*Problem details*. Images in the entries are to be skipped, and everything else is to be written out exactly.

*Extracted data*.

- Opening Delimiter -

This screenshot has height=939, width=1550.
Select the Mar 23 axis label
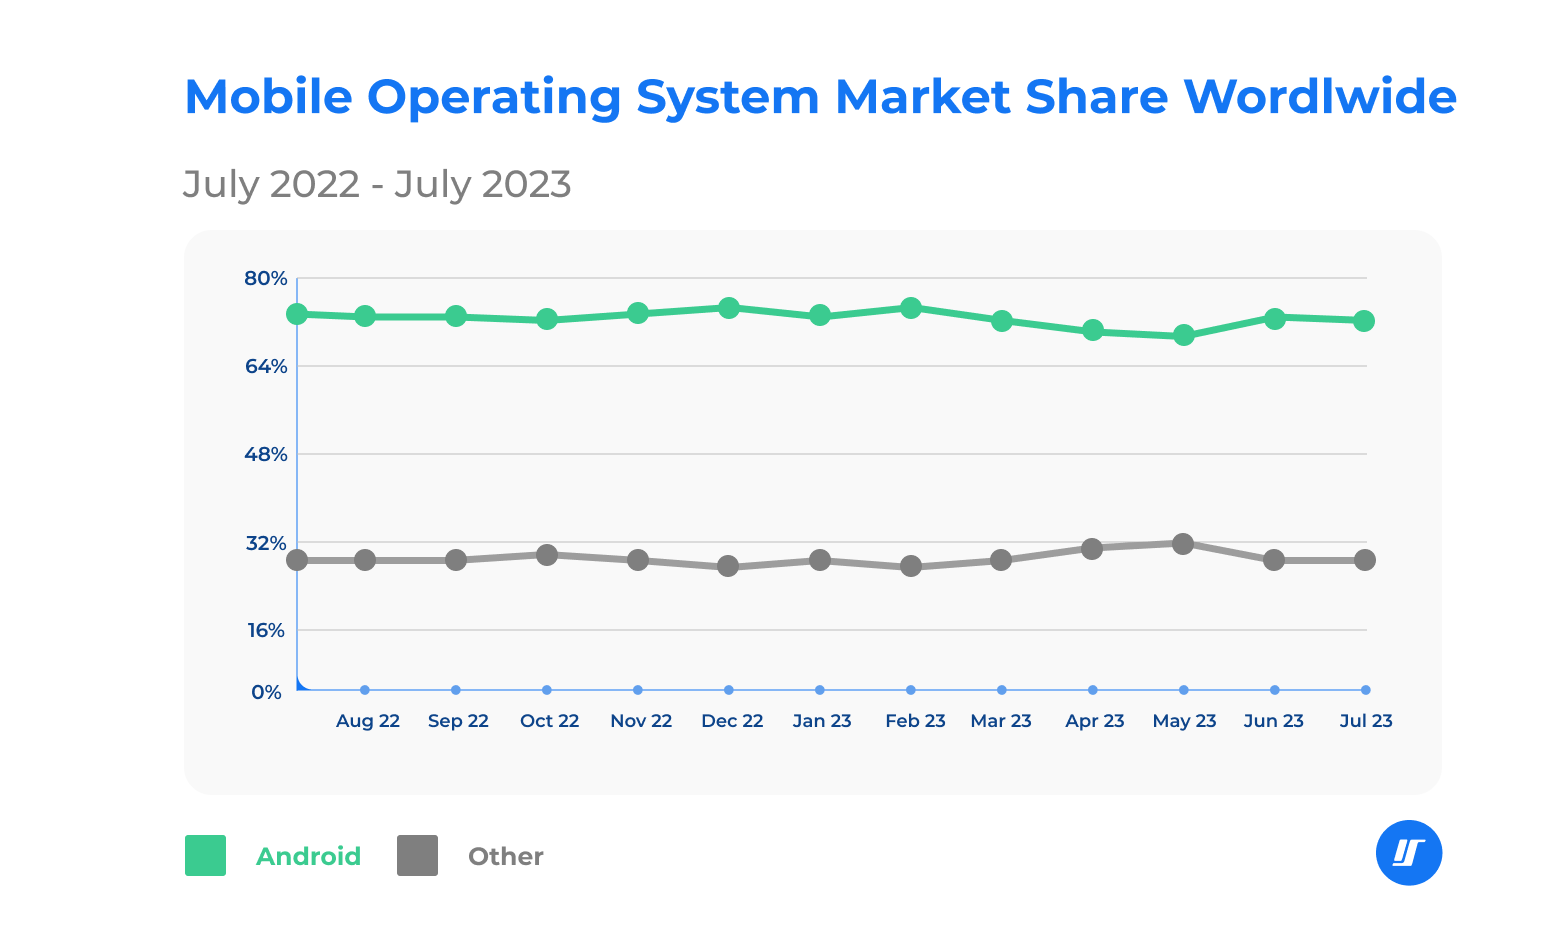pos(1001,720)
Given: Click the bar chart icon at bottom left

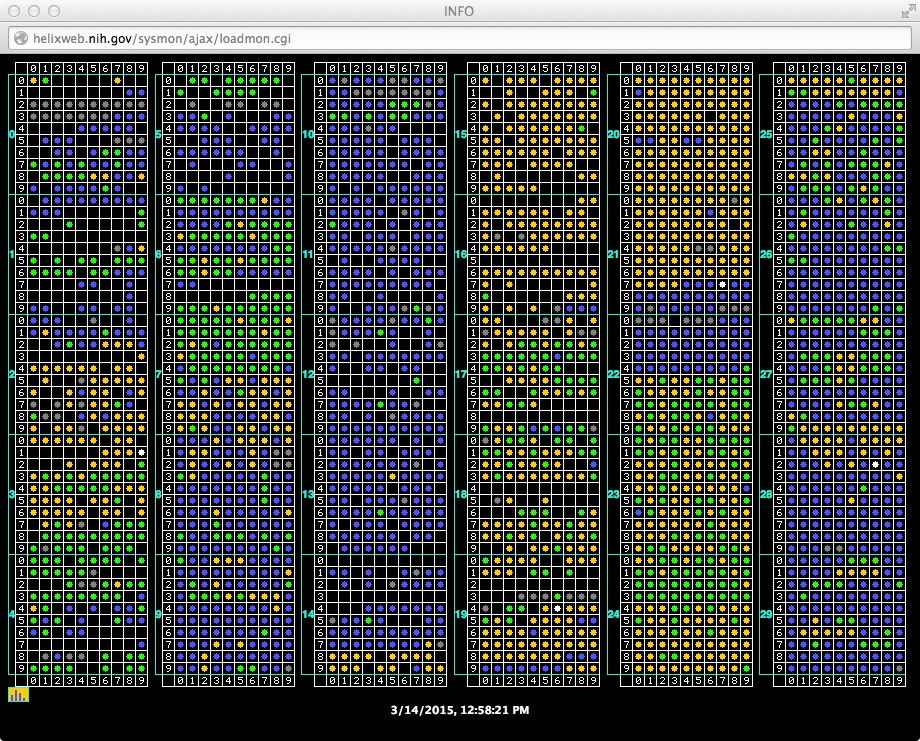Looking at the screenshot, I should click(x=18, y=694).
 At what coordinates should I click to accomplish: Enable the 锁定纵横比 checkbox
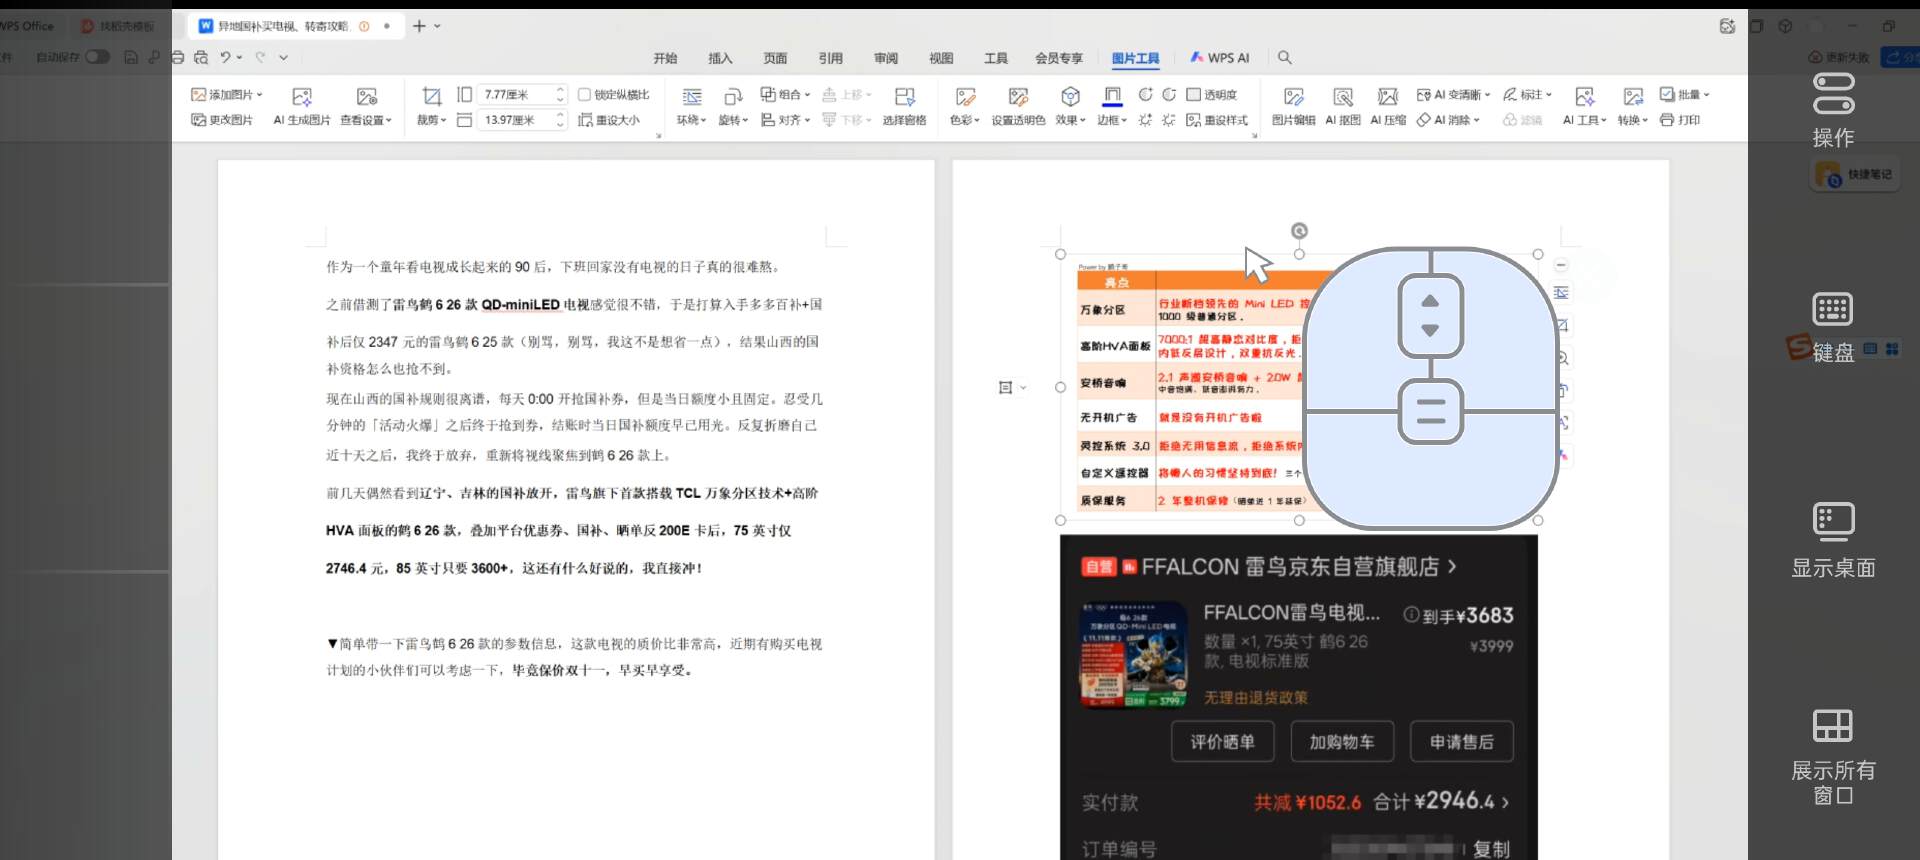[585, 95]
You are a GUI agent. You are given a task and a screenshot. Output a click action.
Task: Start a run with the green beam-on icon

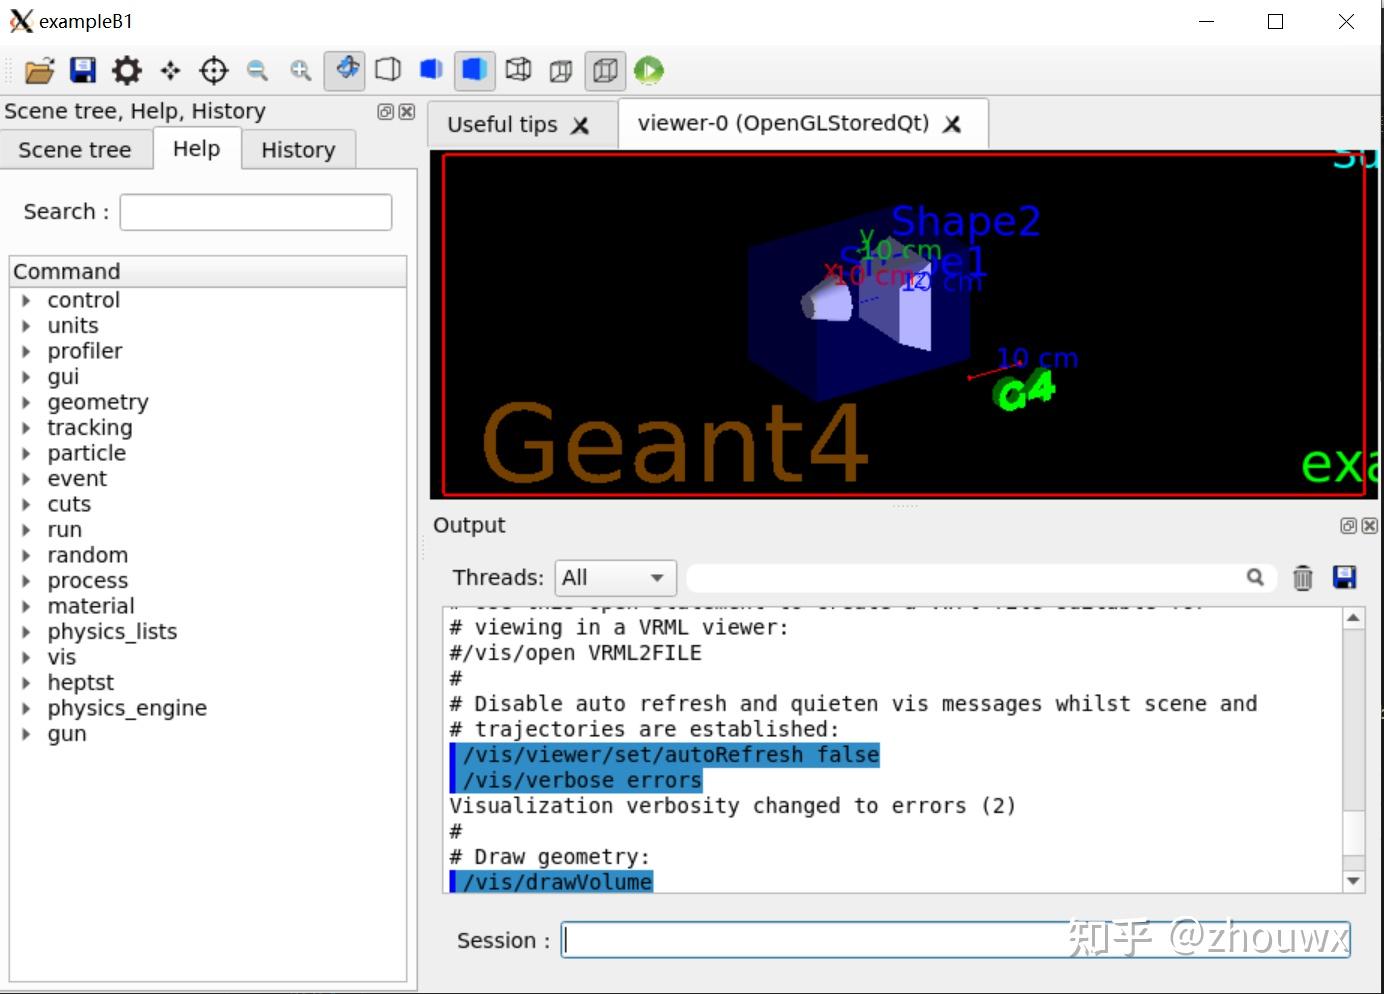pyautogui.click(x=648, y=70)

- Closing Delimiter -

*Expected answer*.
This screenshot has height=939, width=1550.
Select the Mar 23 axis label
pos(1001,720)
Given: Click the bar chart icon at bottom left

Looking at the screenshot, I should click(x=18, y=694).
 At what coordinates should I click to accomplish: Enable the 锁定纵横比 checkbox
[585, 95]
You are a GUI agent. You are given a task and a screenshot. Output a click action.
Task: Start a run with the green beam-on icon

pyautogui.click(x=648, y=70)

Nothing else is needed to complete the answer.